== Your task ==
Include in the output exactly the lines from the opening of the data through the line containing "672x435 pixels.", and nothing more.

[Input records Boundary: Start]

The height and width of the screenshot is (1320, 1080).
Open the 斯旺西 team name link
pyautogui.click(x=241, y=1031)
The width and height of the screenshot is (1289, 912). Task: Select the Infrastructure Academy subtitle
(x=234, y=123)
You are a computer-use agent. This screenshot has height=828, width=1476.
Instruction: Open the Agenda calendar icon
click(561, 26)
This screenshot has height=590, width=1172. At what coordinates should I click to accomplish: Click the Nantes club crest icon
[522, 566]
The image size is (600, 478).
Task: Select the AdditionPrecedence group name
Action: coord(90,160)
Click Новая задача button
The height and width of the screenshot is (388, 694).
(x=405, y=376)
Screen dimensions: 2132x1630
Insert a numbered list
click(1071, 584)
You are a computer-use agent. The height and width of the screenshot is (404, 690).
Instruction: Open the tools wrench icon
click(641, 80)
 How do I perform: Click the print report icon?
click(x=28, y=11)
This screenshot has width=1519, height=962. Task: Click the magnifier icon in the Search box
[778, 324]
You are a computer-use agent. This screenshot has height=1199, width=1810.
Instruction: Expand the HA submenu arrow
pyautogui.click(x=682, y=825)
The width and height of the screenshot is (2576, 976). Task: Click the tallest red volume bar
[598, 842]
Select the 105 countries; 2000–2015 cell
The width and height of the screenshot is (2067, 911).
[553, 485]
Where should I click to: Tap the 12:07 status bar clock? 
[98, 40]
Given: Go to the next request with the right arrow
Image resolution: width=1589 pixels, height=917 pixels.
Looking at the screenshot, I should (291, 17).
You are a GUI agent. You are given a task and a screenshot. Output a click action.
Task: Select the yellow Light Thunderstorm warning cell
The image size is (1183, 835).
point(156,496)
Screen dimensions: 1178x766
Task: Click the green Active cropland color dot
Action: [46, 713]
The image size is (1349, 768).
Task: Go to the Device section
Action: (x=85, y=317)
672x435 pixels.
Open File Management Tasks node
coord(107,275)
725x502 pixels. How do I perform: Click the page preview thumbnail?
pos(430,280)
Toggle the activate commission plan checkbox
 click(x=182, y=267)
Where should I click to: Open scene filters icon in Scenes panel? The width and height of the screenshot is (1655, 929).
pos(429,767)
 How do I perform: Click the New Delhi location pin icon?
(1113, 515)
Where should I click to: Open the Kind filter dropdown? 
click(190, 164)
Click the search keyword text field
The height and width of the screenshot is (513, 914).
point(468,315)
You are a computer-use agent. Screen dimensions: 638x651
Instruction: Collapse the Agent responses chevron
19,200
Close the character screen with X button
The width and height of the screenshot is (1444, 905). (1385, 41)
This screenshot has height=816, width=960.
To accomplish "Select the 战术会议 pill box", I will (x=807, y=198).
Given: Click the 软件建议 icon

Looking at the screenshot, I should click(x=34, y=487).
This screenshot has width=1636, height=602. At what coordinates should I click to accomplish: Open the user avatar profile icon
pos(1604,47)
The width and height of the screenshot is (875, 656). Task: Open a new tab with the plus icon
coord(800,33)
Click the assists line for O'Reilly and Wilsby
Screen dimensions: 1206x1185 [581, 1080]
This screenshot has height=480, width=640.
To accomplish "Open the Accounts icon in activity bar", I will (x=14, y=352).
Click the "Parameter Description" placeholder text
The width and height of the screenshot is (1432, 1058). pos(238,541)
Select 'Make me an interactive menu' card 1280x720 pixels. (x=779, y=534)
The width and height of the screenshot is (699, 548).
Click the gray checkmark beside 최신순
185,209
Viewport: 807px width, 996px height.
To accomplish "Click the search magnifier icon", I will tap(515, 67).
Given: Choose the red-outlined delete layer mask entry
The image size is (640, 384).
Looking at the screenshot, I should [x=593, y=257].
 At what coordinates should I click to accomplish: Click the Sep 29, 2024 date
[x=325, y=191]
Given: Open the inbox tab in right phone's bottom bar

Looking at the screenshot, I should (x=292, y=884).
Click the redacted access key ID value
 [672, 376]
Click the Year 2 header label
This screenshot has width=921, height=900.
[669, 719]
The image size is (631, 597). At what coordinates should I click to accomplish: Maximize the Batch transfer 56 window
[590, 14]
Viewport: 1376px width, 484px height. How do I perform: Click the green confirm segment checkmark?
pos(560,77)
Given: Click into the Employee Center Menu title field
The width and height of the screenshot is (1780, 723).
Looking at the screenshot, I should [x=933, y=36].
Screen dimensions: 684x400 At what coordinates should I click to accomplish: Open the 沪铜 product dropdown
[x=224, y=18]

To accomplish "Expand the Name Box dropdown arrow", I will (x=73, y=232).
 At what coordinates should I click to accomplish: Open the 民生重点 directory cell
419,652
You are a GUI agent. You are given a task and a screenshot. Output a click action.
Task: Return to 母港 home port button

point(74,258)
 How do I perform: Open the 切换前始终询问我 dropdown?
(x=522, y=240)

[Input records Boundary: End]

== Solved exercise ==
The height and width of the screenshot is (1320, 1080).
Open the 斯旺西 team name link
pyautogui.click(x=241, y=1031)
The width and height of the screenshot is (1289, 912). Task: Select the Infrastructure Academy subtitle
(x=234, y=123)
You are a computer-use agent. This screenshot has height=828, width=1476.
Instruction: Open the Agenda calendar icon
click(561, 26)
This screenshot has height=590, width=1172. At what coordinates should I click to accomplish: Click the Nantes club crest icon
[522, 566]
The image size is (600, 478).
Task: Select the AdditionPrecedence group name
Action: coord(90,160)
Click Новая задача button
The height and width of the screenshot is (388, 694).
(x=405, y=376)
Screen dimensions: 2132x1630
Insert a numbered list
click(1071, 584)
You are a computer-use agent. The height and width of the screenshot is (404, 690).
Instruction: Open the tools wrench icon
click(641, 80)
 How do I perform: Click the print report icon?
click(x=28, y=11)
This screenshot has width=1519, height=962. Task: Click the magnifier icon in the Search box
[778, 324]
You are a computer-use agent. This screenshot has height=1199, width=1810.
Instruction: Expand the HA submenu arrow
pyautogui.click(x=682, y=825)
The width and height of the screenshot is (2576, 976). Task: Click the tallest red volume bar
[598, 842]
Select the 105 countries; 2000–2015 cell
The width and height of the screenshot is (2067, 911).
[553, 485]
Where should I click to: Tap the 12:07 status bar clock? 
[98, 40]
Given: Go to the next request with the right arrow
Image resolution: width=1589 pixels, height=917 pixels.
Looking at the screenshot, I should (291, 17).
You are a GUI agent. You are given a task and a screenshot. Output a click action.
Task: Select the yellow Light Thunderstorm warning cell
The image size is (1183, 835).
point(156,496)
Screen dimensions: 1178x766
Task: Click the green Active cropland color dot
Action: [46, 713]
The image size is (1349, 768).
Task: Go to the Device section
Action: (x=85, y=317)
672x435 pixels.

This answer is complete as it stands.